Changes to pensions tax and withdrawal rules have become something of the norm for Autumn Statements, so it was a surprise that this one contained next to nothing.
The headline on pensions was reserved for planned increases to state pension age, which will go up to 68 in the mid-2030s and 69 in the late 2040s. This rise is supposed to be commensurate with changes in life expectancy.
But, according to the Office for National Statistics, life expectancy at age 65 is rising at an average – between men and women – nearer one year in every five whereas SPA looks to rise only one year every ten.
Removing the reference to a fixed retirement age is a good thing. The fixation with looking at the number of people under 65 compared to the number over 65 is not meaningful or helpful.
This has now been recast as an “aim to spend one-third or less of adult life in retirement”, which is a better way of maintaining a healthy balance between those in work who pay the taxes and those in retirement who, in general, consume the taxes.
A minor change will allow those reaching state pension age before 2016 to buy extra additional pension – state second pension – using new voluntary Class 3A national insurance contributions.

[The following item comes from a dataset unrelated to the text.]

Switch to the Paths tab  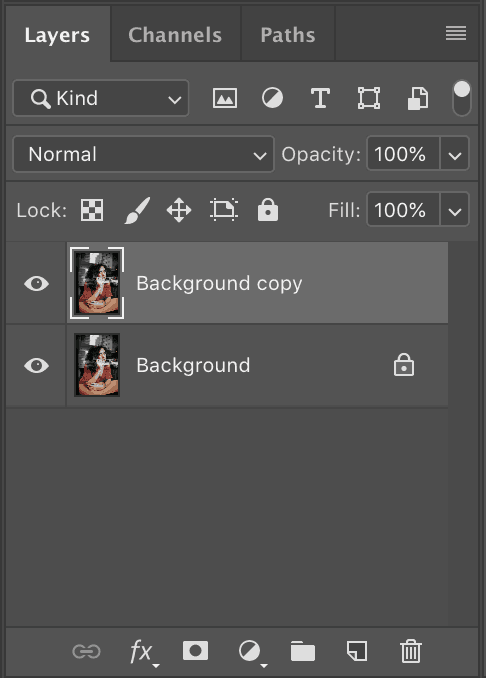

Those who have a combined basic and additional pension which is more than the new single state pension will be allowed to keep the combined amount if that is higher.

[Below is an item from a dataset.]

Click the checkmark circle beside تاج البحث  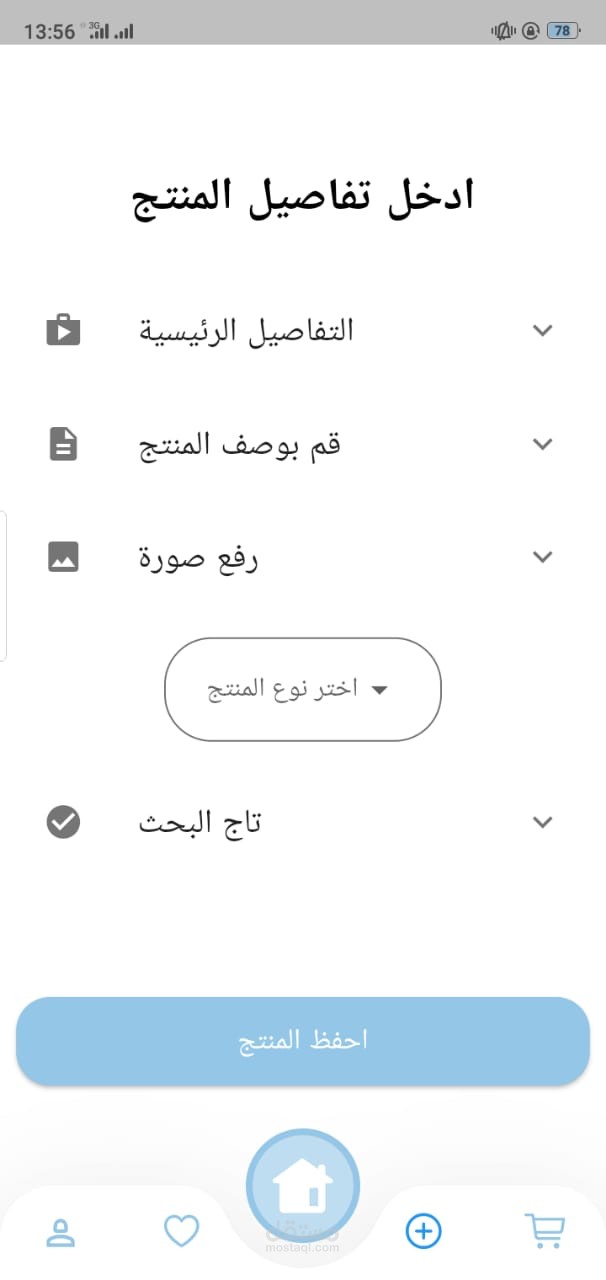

Whether this will be value for money is another matter, and that detail is still awaited. However, the cost of buying extra state pension has generally worked out well for those in a good state of health.

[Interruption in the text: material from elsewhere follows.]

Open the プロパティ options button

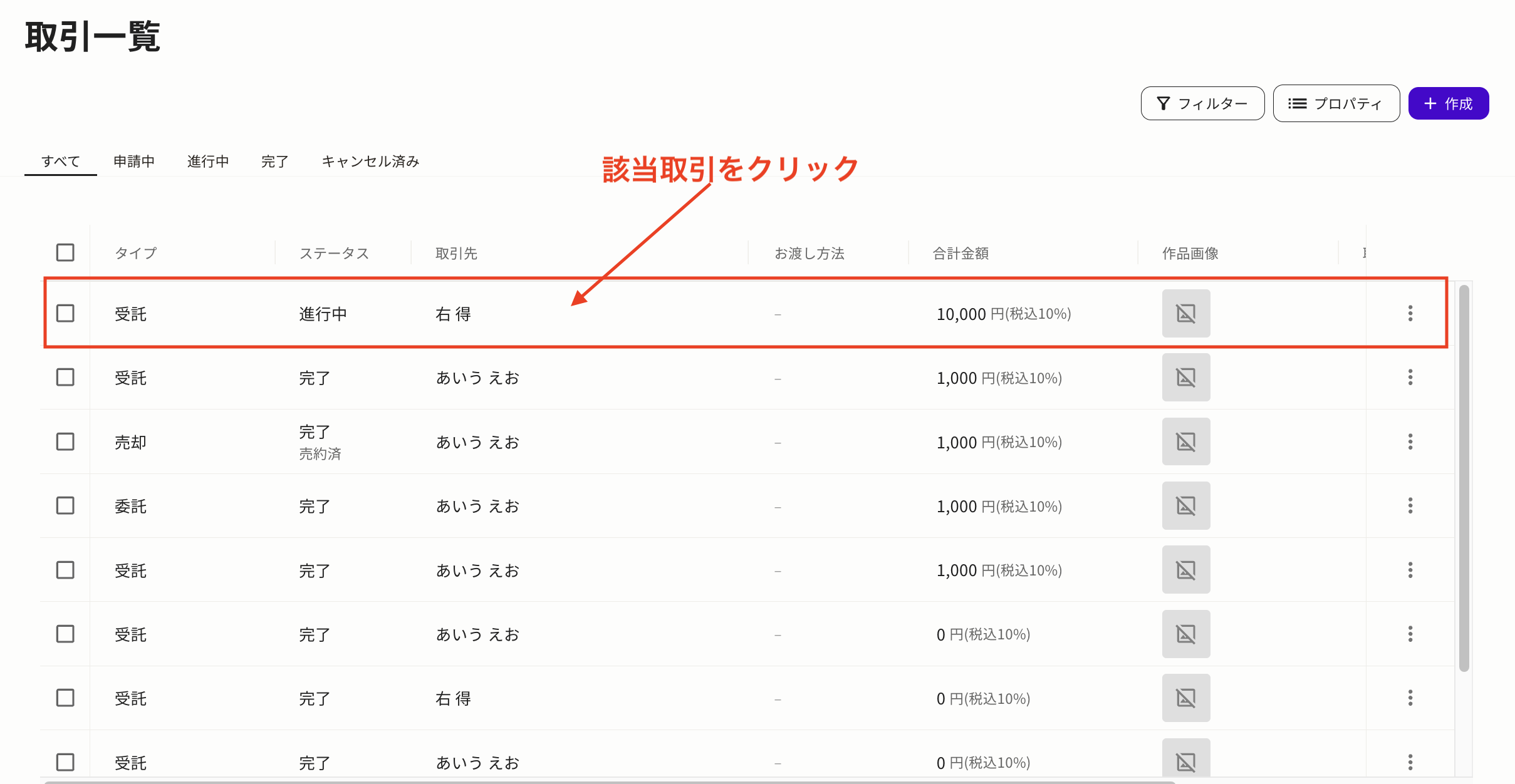pyautogui.click(x=1336, y=103)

There is to be no change to the GAD drawdown limit which remains at 120 per cent of the basis amount. The GAD has concluded that current rates are broadly fair compared to annuity rates.
That is probably pretty close to the truth today, so there is no obvious advantage in adding complexity to the GAD limit by trying to calculate it according to a mix of long corporate and government bond data to mimic annuities.
With an election due in 2015, it looks like this government has already accepted it has run out of time on pensions and savings policy to announce any further big changes. We could be in for another 18 months of peace and quiet.